## TASK GOAL
Make an exact copy of all the data.

## STUDY MATERIAL
┌──

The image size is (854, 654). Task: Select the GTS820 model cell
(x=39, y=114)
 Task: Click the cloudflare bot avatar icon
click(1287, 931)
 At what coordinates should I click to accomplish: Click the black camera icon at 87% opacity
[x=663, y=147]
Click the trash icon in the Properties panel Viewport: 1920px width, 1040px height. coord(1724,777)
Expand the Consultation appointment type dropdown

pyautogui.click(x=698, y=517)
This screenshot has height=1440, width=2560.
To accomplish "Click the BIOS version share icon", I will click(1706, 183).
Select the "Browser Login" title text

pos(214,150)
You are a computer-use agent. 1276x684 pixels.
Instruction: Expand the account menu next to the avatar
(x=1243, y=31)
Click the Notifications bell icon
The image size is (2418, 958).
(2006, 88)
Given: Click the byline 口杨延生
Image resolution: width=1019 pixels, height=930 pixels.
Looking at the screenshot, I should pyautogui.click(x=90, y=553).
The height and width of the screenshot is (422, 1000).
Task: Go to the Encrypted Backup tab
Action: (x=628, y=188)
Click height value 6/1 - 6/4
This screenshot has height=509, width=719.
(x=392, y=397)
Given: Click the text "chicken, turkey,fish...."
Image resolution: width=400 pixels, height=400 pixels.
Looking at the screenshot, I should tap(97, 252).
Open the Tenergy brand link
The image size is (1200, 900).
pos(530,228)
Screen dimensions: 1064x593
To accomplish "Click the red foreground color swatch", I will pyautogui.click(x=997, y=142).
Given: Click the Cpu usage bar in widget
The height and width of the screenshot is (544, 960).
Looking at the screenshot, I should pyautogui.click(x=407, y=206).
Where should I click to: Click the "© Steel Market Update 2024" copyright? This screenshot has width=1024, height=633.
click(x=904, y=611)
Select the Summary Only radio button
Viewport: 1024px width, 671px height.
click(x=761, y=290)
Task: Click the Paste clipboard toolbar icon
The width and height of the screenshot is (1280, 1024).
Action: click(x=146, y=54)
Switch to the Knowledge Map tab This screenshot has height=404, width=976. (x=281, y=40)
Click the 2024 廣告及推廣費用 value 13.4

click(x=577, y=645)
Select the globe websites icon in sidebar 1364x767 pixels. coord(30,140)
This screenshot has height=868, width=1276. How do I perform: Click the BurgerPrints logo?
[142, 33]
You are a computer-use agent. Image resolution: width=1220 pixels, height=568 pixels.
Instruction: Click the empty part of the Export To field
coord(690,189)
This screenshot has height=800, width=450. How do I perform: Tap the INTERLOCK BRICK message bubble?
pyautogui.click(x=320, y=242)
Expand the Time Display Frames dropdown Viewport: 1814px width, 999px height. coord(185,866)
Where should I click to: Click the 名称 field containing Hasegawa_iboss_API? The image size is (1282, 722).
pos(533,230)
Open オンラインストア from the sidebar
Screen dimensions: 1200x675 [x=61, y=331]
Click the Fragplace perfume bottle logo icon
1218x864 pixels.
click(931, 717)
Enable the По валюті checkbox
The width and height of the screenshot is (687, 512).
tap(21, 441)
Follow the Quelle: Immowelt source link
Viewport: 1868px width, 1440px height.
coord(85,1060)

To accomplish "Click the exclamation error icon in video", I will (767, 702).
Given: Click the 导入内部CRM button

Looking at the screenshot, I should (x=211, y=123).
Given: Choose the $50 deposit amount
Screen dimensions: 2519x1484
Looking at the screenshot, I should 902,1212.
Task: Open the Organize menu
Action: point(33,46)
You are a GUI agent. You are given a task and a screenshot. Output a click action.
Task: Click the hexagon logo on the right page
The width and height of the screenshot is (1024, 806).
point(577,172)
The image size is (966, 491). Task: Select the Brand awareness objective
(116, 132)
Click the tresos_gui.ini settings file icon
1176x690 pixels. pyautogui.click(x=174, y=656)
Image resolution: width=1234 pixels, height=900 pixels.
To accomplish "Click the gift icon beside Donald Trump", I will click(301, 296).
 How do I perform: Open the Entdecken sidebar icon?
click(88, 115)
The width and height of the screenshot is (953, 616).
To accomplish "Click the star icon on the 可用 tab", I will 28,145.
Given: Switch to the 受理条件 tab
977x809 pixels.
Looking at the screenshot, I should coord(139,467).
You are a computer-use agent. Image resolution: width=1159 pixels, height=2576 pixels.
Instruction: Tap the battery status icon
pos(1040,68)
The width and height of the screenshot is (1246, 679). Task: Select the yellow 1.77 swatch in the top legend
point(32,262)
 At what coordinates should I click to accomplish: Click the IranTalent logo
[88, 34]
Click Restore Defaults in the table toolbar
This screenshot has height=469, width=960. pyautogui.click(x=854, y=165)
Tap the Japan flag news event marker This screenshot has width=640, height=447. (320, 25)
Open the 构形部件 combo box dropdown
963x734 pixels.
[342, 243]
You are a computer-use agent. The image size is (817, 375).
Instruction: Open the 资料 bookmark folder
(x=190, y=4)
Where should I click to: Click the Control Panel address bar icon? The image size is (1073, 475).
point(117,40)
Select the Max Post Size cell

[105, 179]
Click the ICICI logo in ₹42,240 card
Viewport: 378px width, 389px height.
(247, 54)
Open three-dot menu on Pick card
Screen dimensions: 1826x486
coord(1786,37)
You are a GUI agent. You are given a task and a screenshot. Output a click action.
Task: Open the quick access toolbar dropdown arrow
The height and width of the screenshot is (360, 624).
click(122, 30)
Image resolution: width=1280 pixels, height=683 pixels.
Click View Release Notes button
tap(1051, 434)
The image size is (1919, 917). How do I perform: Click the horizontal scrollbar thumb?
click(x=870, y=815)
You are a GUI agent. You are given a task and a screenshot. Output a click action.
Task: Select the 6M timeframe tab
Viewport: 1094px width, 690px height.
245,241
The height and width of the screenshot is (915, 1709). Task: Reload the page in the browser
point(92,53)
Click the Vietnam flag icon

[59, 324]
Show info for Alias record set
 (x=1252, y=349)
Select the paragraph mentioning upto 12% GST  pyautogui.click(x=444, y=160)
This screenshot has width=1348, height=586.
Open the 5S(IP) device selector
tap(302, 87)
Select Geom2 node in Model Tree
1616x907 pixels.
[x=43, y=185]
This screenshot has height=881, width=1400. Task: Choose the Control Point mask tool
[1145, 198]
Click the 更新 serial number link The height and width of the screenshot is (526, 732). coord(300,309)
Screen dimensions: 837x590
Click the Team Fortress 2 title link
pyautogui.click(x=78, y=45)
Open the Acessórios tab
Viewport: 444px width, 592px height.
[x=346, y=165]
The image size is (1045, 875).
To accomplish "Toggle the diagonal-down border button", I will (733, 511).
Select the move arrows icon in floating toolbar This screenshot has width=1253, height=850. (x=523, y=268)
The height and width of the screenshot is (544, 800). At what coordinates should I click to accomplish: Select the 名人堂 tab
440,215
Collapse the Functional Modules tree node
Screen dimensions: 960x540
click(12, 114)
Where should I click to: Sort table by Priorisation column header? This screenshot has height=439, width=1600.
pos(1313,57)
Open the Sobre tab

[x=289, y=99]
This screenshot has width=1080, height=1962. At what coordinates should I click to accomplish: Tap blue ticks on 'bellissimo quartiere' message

└──

## EXERCISE SOLUTION
The image size is (854, 654). Task: Select the GTS820 model cell
(x=39, y=114)
 Task: Click the cloudflare bot avatar icon
click(1287, 931)
 At what coordinates should I click to accomplish: Click the black camera icon at 87% opacity
[x=663, y=147]
Click the trash icon in the Properties panel Viewport: 1920px width, 1040px height. coord(1724,777)
Expand the Consultation appointment type dropdown

pyautogui.click(x=698, y=517)
This screenshot has height=1440, width=2560.
To accomplish "Click the BIOS version share icon", I will click(1706, 183).
Select the "Browser Login" title text

pos(214,150)
You are a computer-use agent. 1276x684 pixels.
Instruction: Expand the account menu next to the avatar
(x=1243, y=31)
Click the Notifications bell icon
The image size is (2418, 958).
(2006, 88)
Given: Click the byline 口杨延生
Image resolution: width=1019 pixels, height=930 pixels.
Looking at the screenshot, I should pyautogui.click(x=90, y=553).
The height and width of the screenshot is (422, 1000).
Task: Go to the Encrypted Backup tab
Action: (x=628, y=188)
Click height value 6/1 - 6/4
This screenshot has height=509, width=719.
(x=392, y=397)
Given: Click the text "chicken, turkey,fish...."
Image resolution: width=400 pixels, height=400 pixels.
Looking at the screenshot, I should tap(97, 252).
Open the Tenergy brand link
The image size is (1200, 900).
pos(530,228)
Screen dimensions: 1064x593
To accomplish "Click the red foreground color swatch", I will pyautogui.click(x=997, y=142).
Given: Click the Cpu usage bar in widget
The height and width of the screenshot is (544, 960).
Looking at the screenshot, I should pyautogui.click(x=407, y=206).
Where should I click to: Click the "© Steel Market Update 2024" copyright? This screenshot has width=1024, height=633.
click(x=904, y=611)
Select the Summary Only radio button
Viewport: 1024px width, 671px height.
click(x=761, y=290)
Task: Click the Paste clipboard toolbar icon
The width and height of the screenshot is (1280, 1024).
Action: click(x=146, y=54)
Switch to the Knowledge Map tab This screenshot has height=404, width=976. (x=281, y=40)
Click the 2024 廣告及推廣費用 value 13.4

click(x=577, y=645)
Select the globe websites icon in sidebar 1364x767 pixels. coord(30,140)
This screenshot has height=868, width=1276. How do I perform: Click the BurgerPrints logo?
[142, 33]
You are a computer-use agent. Image resolution: width=1220 pixels, height=568 pixels.
Instruction: Click the empty part of the Export To field
coord(690,189)
This screenshot has height=800, width=450. How do I perform: Tap the INTERLOCK BRICK message bubble?
pyautogui.click(x=320, y=242)
Expand the Time Display Frames dropdown Viewport: 1814px width, 999px height. coord(185,866)
Where should I click to: Click the 名称 field containing Hasegawa_iboss_API? The image size is (1282, 722).
pos(533,230)
Open オンラインストア from the sidebar
Screen dimensions: 1200x675 [x=61, y=331]
Click the Fragplace perfume bottle logo icon
1218x864 pixels.
click(931, 717)
Enable the По валюті checkbox
The width and height of the screenshot is (687, 512).
tap(21, 441)
Follow the Quelle: Immowelt source link
Viewport: 1868px width, 1440px height.
coord(85,1060)

To accomplish "Click the exclamation error icon in video", I will (767, 702).
Given: Click the 导入内部CRM button

Looking at the screenshot, I should (x=211, y=123).
Given: Choose the $50 deposit amount
Screen dimensions: 2519x1484
Looking at the screenshot, I should 902,1212.
Task: Open the Organize menu
Action: point(33,46)
You are a GUI agent. You are given a task and a screenshot. Output a click action.
Task: Click the hexagon logo on the right page
The width and height of the screenshot is (1024, 806).
point(577,172)
The image size is (966, 491). Task: Select the Brand awareness objective
(116, 132)
Click the tresos_gui.ini settings file icon
1176x690 pixels. pyautogui.click(x=174, y=656)
Image resolution: width=1234 pixels, height=900 pixels.
To accomplish "Click the gift icon beside Donald Trump", I will click(301, 296).
 How do I perform: Open the Entdecken sidebar icon?
click(88, 115)
The width and height of the screenshot is (953, 616).
To accomplish "Click the star icon on the 可用 tab", I will 28,145.
Given: Switch to the 受理条件 tab
977x809 pixels.
Looking at the screenshot, I should coord(139,467).
You are a computer-use agent. Image resolution: width=1159 pixels, height=2576 pixels.
Instruction: Tap the battery status icon
pos(1040,68)
The width and height of the screenshot is (1246, 679). Task: Select the yellow 1.77 swatch in the top legend
point(32,262)
 At what coordinates should I click to accomplish: Click the IranTalent logo
[88, 34]
Click Restore Defaults in the table toolbar
This screenshot has height=469, width=960. pyautogui.click(x=854, y=165)
Tap the Japan flag news event marker This screenshot has width=640, height=447. (320, 25)
Open the 构形部件 combo box dropdown
963x734 pixels.
[342, 243]
You are a computer-use agent. The image size is (817, 375).
Instruction: Open the 资料 bookmark folder
(x=190, y=4)
Where should I click to: Click the Control Panel address bar icon? The image size is (1073, 475).
point(117,40)
Select the Max Post Size cell

[105, 179]
Click the ICICI logo in ₹42,240 card
Viewport: 378px width, 389px height.
(247, 54)
Open three-dot menu on Pick card
Screen dimensions: 1826x486
coord(1786,37)
You are a GUI agent. You are given a task and a screenshot. Output a click action.
Task: Open the quick access toolbar dropdown arrow
The height and width of the screenshot is (360, 624).
click(122, 30)
Image resolution: width=1280 pixels, height=683 pixels.
Click View Release Notes button
tap(1051, 434)
The image size is (1919, 917). How do I perform: Click the horizontal scrollbar thumb?
click(x=870, y=815)
You are a GUI agent. You are given a task and a screenshot. Output a click action.
Task: Select the 6M timeframe tab
Viewport: 1094px width, 690px height.
245,241
The height and width of the screenshot is (915, 1709). Task: Reload the page in the browser
point(92,53)
Click the Vietnam flag icon

[59, 324]
Show info for Alias record set
 (x=1252, y=349)
Select the paragraph mentioning upto 12% GST  pyautogui.click(x=444, y=160)
This screenshot has width=1348, height=586.
Open the 5S(IP) device selector
tap(302, 87)
Select Geom2 node in Model Tree
1616x907 pixels.
[x=43, y=185]
This screenshot has height=881, width=1400. Task: Choose the Control Point mask tool
[1145, 198]
Click the 更新 serial number link The height and width of the screenshot is (526, 732). coord(300,309)
Screen dimensions: 837x590
Click the Team Fortress 2 title link
pyautogui.click(x=78, y=45)
Open the Acessórios tab
Viewport: 444px width, 592px height.
[x=346, y=165]
The image size is (1045, 875).
To accomplish "Toggle the diagonal-down border button", I will (733, 511).
Select the move arrows icon in floating toolbar This screenshot has width=1253, height=850. (x=523, y=268)
The height and width of the screenshot is (544, 800). At what coordinates should I click to accomplish: Select the 名人堂 tab
440,215
Collapse the Functional Modules tree node
Screen dimensions: 960x540
click(12, 114)
Where should I click to: Sort table by Priorisation column header? This screenshot has height=439, width=1600.
pos(1313,57)
Open the Sobre tab

[x=289, y=99]
This screenshot has width=1080, height=1962. At what coordinates should I click to accomplish: Tap blue ticks on 'bellissimo quartiere' message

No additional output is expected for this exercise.